STAR-Net: a spatial attention residue network for scene text recognition.

Wei Liu, Chaofeng Chen, Kwan-Yee K. Wong, Zhizhong Su and Junyu Han.

BMVC, pages 43.1-43.13, 2016

Using MJSynth and SynthText two text recognition datasets for training, and evaluating on IIIT, SVT, IC03, IC13, IC15, SVTP, CUTE datasets, the algorithm reproduction effect is as follows:

Model Backbone ACC config Download link
--- --- --- --- ---
StarNet Resnet34_vd 84.44% configs/rec/rec_r34_vd_tps_bilstm_ctc.yml 训练模型
StarNet MobileNetV3 81.42% configs/rec/rec_mv3_tps_bilstm_ctc.yml 训练模型

2. Environment

Please refer to "Environment Preparation" to configure the PaddleOCR environment, and refer to "Project Clone" to clone the project code.
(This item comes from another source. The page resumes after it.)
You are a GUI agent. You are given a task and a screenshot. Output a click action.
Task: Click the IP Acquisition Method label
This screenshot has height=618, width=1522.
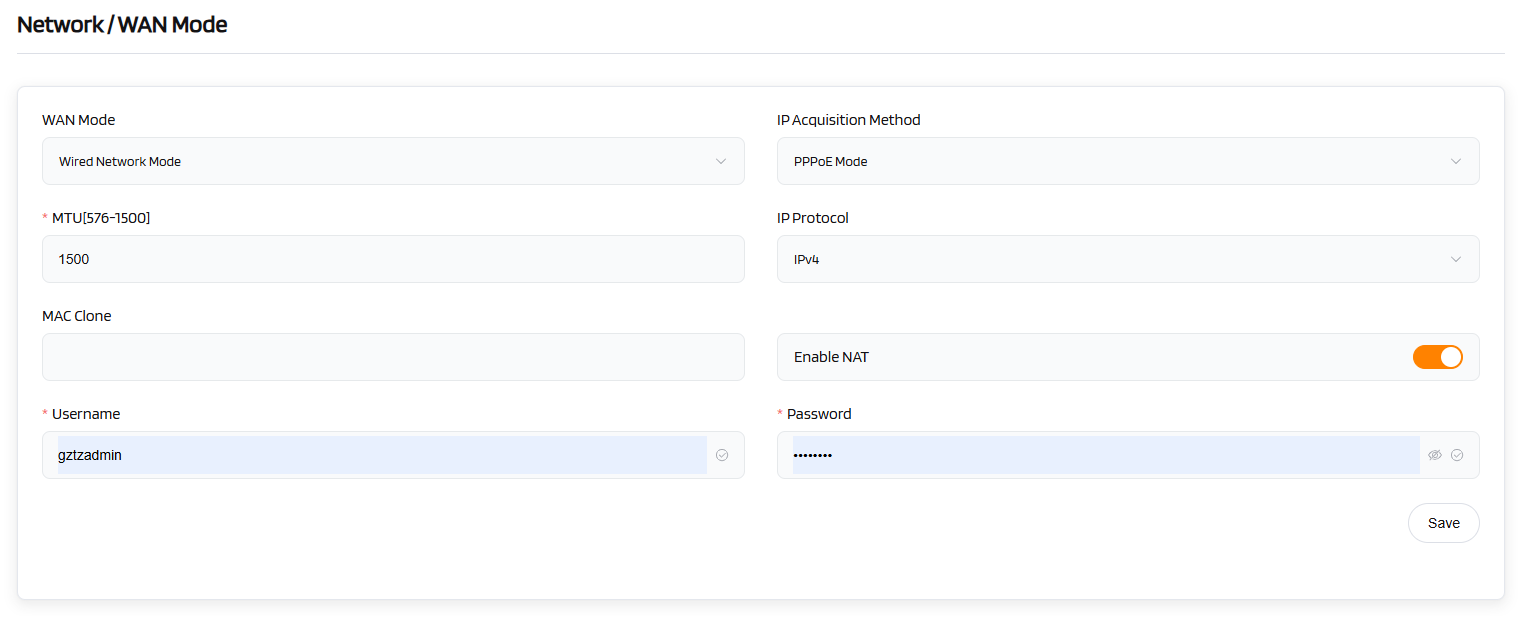click(848, 120)
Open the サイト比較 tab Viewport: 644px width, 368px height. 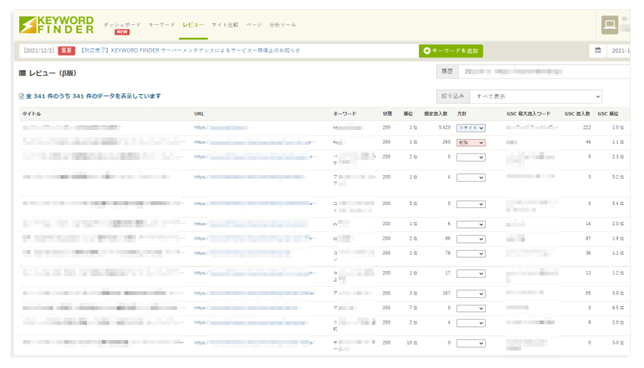(x=225, y=25)
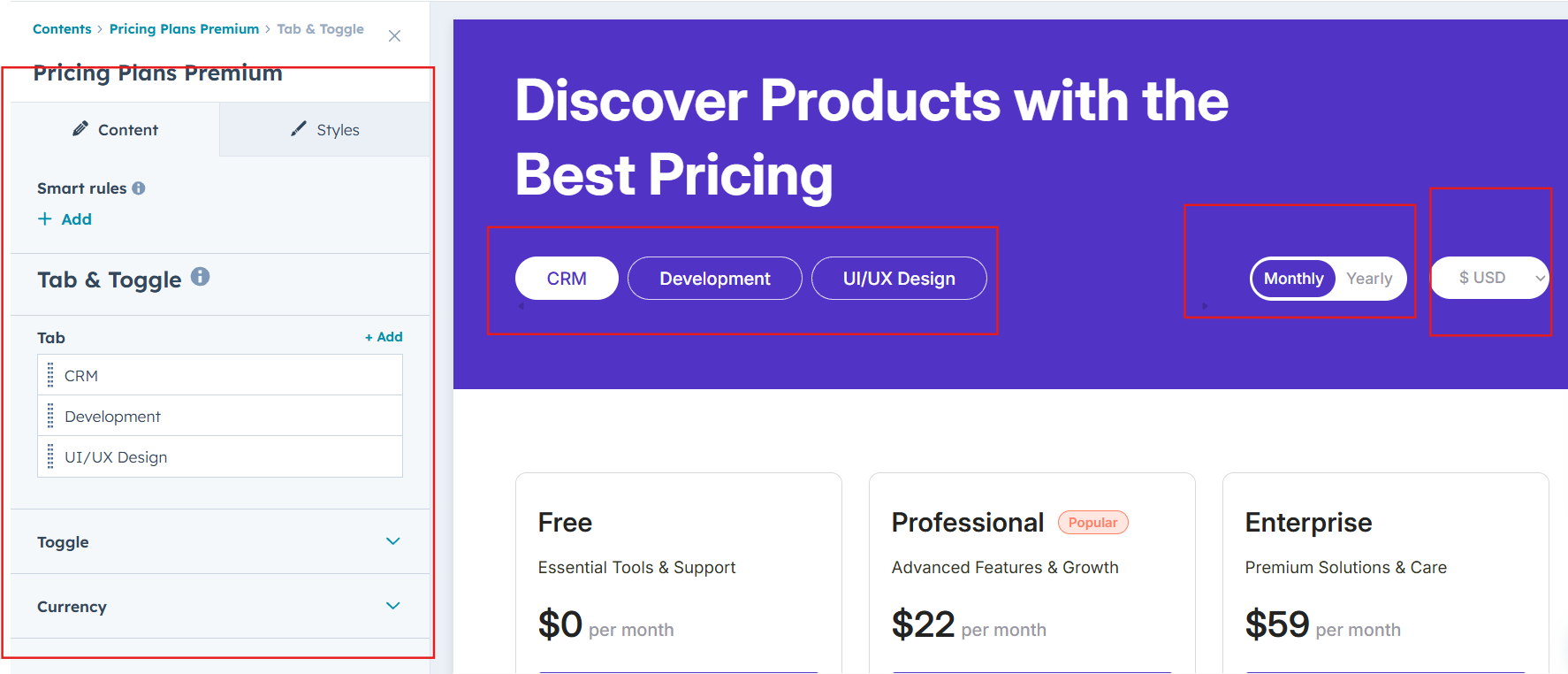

3. Model Training / Evaluation / Prediction

Please refer to Text Recognition Tutorial. PaddleOCR modularizes the code, and training different recognition models only requires changing the configuration file.

Training:

Specifically, after the data preparation is completed, the training can be started. The training command is as follows:

#Single GPU training (long training period, not recommended)
python3 tools/train.py -c configs/rec/rec_r34_vd_tps_bilstm_ctc.yml

#Multi GPU training, specify the gpu number through the --gpus parameter
python3 -m paddle.distributed.launch --gpus '0,1,2,3'  tools/train.py -c rec_r34_vd_tps_bilstm_ctc.yml

Evaluation:

# GPU evaluation
python3 -m paddle.distributed.launch --gpus '0' tools/eval.py -c configs/rec/rec_r34_vd_tps_bilstm_ctc.yml -o Global.pretrained_model={path/to/weights}/best_accuracy

Prediction:

# The configuration file used for prediction must match the training
python3 tools/infer_rec.py -c configs/rec/rec_r34_vd_tps_bilstm_ctc.yml -o Global.pretrained_model={path/to/weights}/best_accuracy Global.infer_img=doc/imgs_words/en/word_1.png

4. Inference and Deployment

4.1 Python Inference

First, the model saved during the STAR-Net text recognition training process is converted into an inference model. ( Model download link ), you can use the following command to convert:

python3 tools/export_model.py -c configs/rec/rec_r34_vd_tps_bilstm_ctc.yml -o Global.pretrained_model=./rec_r34_vd_tps_bilstm_ctc_v2.0_train/best_accuracy  Global.save_inference_dir=./inference/rec_starnet

For STAR-Net text recognition model inference, the following commands can be executed:

python3 tools/infer/predict_rec.py --image_dir="./doc/imgs_words_en/word_336.png" --rec_model_dir="./inference/rec_starnet/" --rec_image_shape="3, 32, 100" --rec_char_dict_path="./ppocr/utils/ic15_dict.txt"

4.2 C++ Inference

With the inference model prepared, refer to the cpp infer tutorial for C++ inference.

4.3 Serving

With the inference model prepared, refer to the pdserving tutorial for service deployment by Paddle Serving.

4.4 More

More deployment schemes supported for STAR-Net:

  • Paddle2ONNX: with the inference model prepared, please refer to the paddle2onnx tutorial.

5. FAQ

Citation

@inproceedings{liu2016star,
  title={STAR-Net: a spatial attention residue network for scene text recognition.},
  author={Liu, Wei and Chen, Chaofeng and Wong, Kwan-Yee K and Su, Zhizhong and Han, Junyu},
  booktitle={BMVC},
  volume={2},
  pages={7},
  year={2016}
}